On conviendra, du moins, que M. Fabre sait, à bon droit, découvrir de multiples objets d’étonnement ; qu’il sait voir et sentir le merveilleux des réalités qu’il observe ; et cela déjà n’est pas donné à tous.

III

On aurait une idée tout à fait fausse de l’intellect de l’insecte si on s’en tenait aux observations qui viennent d’être rapportées. Il y a un revers ; et M. Fabre le montre avec autant de force qu’il en a mis à exalter la bête. Si l’insecte nous confond par sa science, en revanche, il nous embarrasse et nous déroute par sa profonde stupidité.
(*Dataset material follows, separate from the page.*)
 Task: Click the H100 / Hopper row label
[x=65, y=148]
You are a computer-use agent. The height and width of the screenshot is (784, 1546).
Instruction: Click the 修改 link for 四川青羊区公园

Que l’homme, par la culture, arrive au degré de perfection de l’ammophile, cela se conçoit ; mais qu’un intellect incapable et obtus y parvienne, c’est là ce qui doit surprendre.

Laissons encore la parole aux faits. Un sphex vient d’enfermer dans son terrier une proie paralysée et il est occupé au travail de comblement. Au milieu de ce travail, écartons-le et enlevons la proie de la cellule. Le sphex, resté tout à côté, entre chez lui et y séjourne un instant ; puis il sort et il reprend son ouvrage au point où il l’avait abandonné ; il se remet à boucher la cellule. Après visite de sa chambre vide, le sphex dévalisé se comporte donc comme s’il ne s’était aperçu de rien. Le travail de clôture est ici absurde ; n’importe, l’animal l’accomplit. Les divers actes instinctifs sont donc fatalement liés l’un à l’autre.